Thermal comfort in a working or living place is mandatory to ensure the satisfaction and productivity of the occupants. The improvement of building comfort usually demands high energy consumption. Hence, one of the most important issues for smart and energy-efficient buildings is to ensure thermal comfort while minimizing energy cost or reducing peak-hour energy usage (Levermore, 2000).

The supervisory control level in the literature of smart building heating, ventilation, and air conditioning control systems usually aims to reduce energy cost while maintaining the desired indoor comfort level (Wang and Ma, 2008; Deng et al., 2016). Extensive research efforts have been made with regard to energy-efficient building comfort management. Various approaches can be roughly classified into two categories, namely, conventional and computational intelligence methods (Dounis and Caraiscos, 2009; Shaikh et al., 2014). Conventional methods include proportional-integrate-derivative (PID) control, which solves overshoots in thermostats with a dead zone (Levermore, 2000); optimal control, which maintains control performance while further reducing energy cost (Zaheer-Uddin and Zheng, 2000; Kummert et al., 2001); adaptive control, which enables self-regulation and adaptation to climate conditions (McCartney and Nicol, 2002); and model predictive control (MPC), which is proposed to introduce prediction horizons and models for future disturbances (Oldewurtel et al., 2010; Širokỳ et al., 2011; Ma et al., 2014). Computational intelligence methods include neural network approaches, fuzzy logic schemes, and evolutionary algorithms, which usually include user participation in the specification of the desired comfort.Moon and Kim (2010) designed a thermal control logic framework with four thermal control logics, including two predictive and adaptive logics using neural network models.Dounis and Manolakis (2001) proposed general guidelines for the design of a fuzzy logic thermal comfort regulator when multiple input/output controlled systems exist.Kolokotsa et al. (2002) and Wright et al. (2002) proposed genetic algorithms, which are derivative-free and require minimal specific information.

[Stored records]
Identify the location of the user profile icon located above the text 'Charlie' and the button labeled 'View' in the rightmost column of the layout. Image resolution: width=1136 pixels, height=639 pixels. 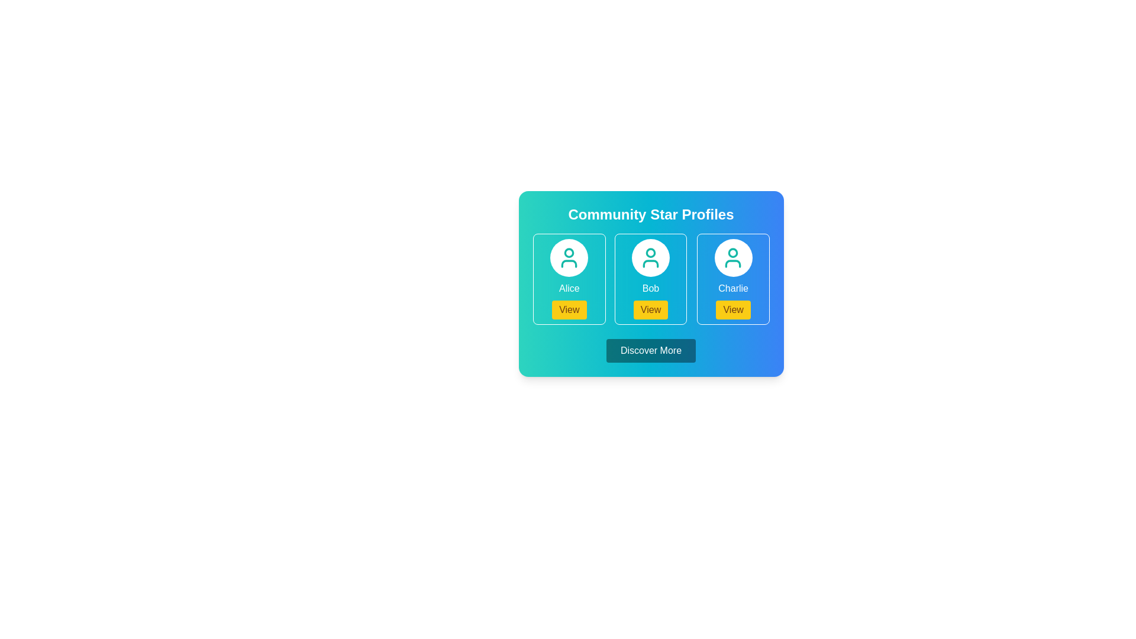
(732, 257).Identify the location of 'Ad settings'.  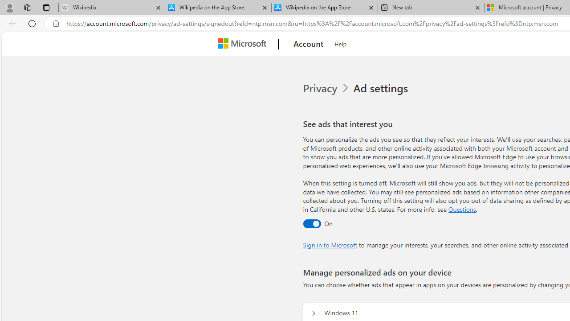
(382, 88). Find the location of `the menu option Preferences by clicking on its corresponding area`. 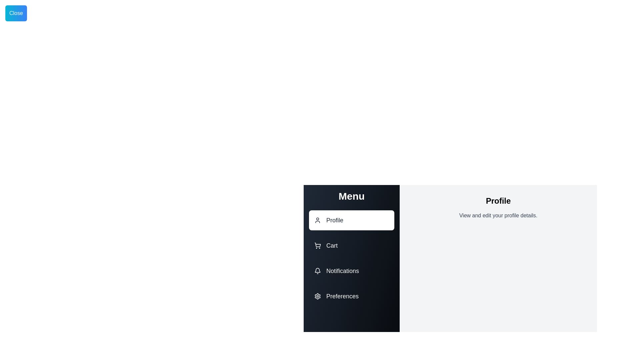

the menu option Preferences by clicking on its corresponding area is located at coordinates (351, 296). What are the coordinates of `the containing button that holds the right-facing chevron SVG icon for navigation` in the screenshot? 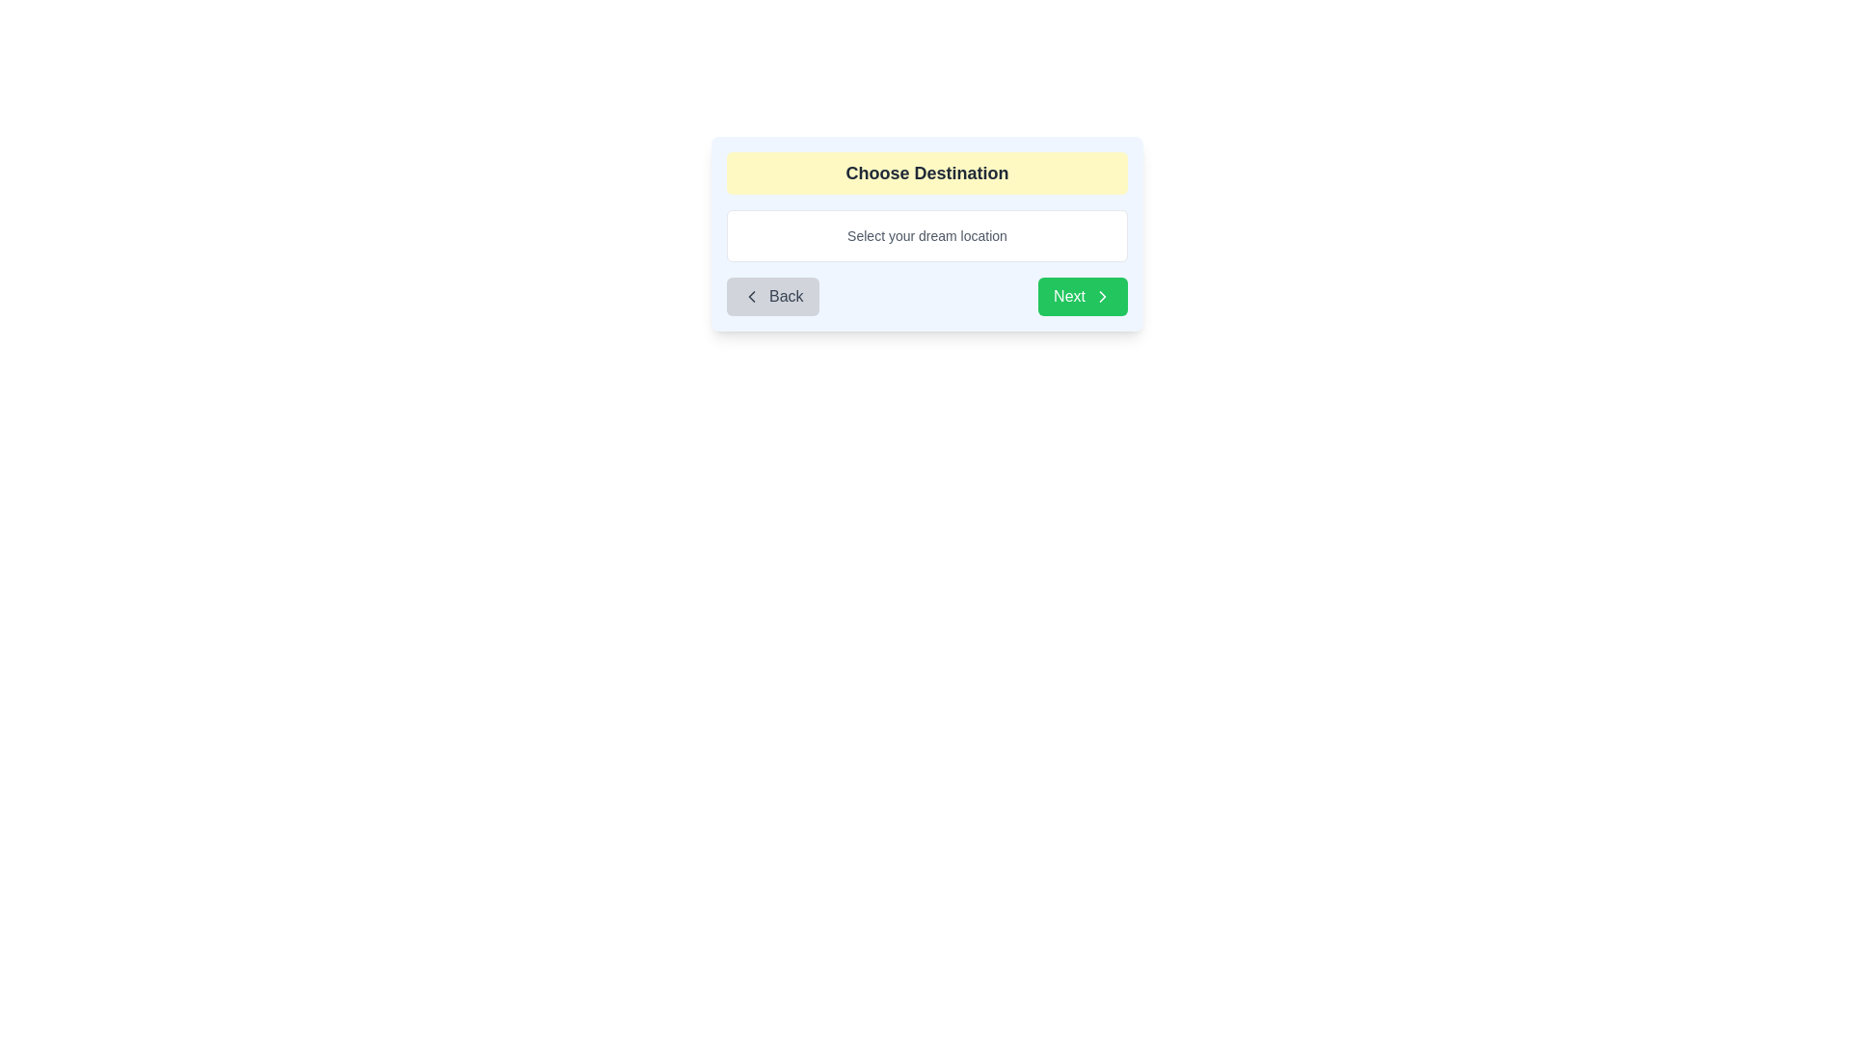 It's located at (1102, 297).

Exercises to complete:
1. Answer these questions about the passage on building thermal comfort control:
(a) What does PID control solve in thermostats?
(b) Into which two categories can the various approaches be roughly classified?
(c) How many thermal control logics did the framework designed by Moon and Kim (2010) include?
2. Continue the passage on building thermal comfort control from where it stops, not the listing.

Expected outputs:
1.
(a) Overshoots in thermostats with a dead zone.
(b) Conventional methods and computational intelligence methods.
(c) Four.

2.
However, most of the work in the literature focuses on characterizing and optimizing a single building and uses centralized methods (Levermore, 2000; Deng et al., 2016; Kummert et al., 2001; Ma et al., 2014; Moon and Kim, 2010; Dounis and Manolakis, 2001). Inspired by distributed control and multi-agent research in other areas (Dimarogonas et al., 2012; Fan et al., 2013; Li et al., 2013), cooperative energy management for multiple smart buildings from a distributed perspective is investigated while considering their preferences and leveraging their flexibilities. From the perspective of a consumer, the coordination of all buildings is desirable to cooperatively achieve global benefit, thereby resulting in overall global optimum while satisfying the need of each building.

The global benefit of building energy cooperative management has three aspects (Zhang et al., 2014; Zhang et al., 2017). First, buildings are anticipated to cooperate with one another such that the total load of all buildings remains below a certain threshold. The threshold is related to the distribution infrastructure capacity, such as the capacity of transformers and feeders within the set. When the capacity is exceeded, a penalty will be added for compensation and adjustment. Second, the minimization of global energy cost, which is a function of real-time electricity price and total power load, is desired. The price of electricity that varies with time can be exploited to reduce the cost of consumption. Third, the required comfort level of indoor temperature for each building, that is, the room temperature, should not fall outside the comfort zone. In this paper, a weighted average of the aforementioned three aspects of benefit is formulated as the global utility function.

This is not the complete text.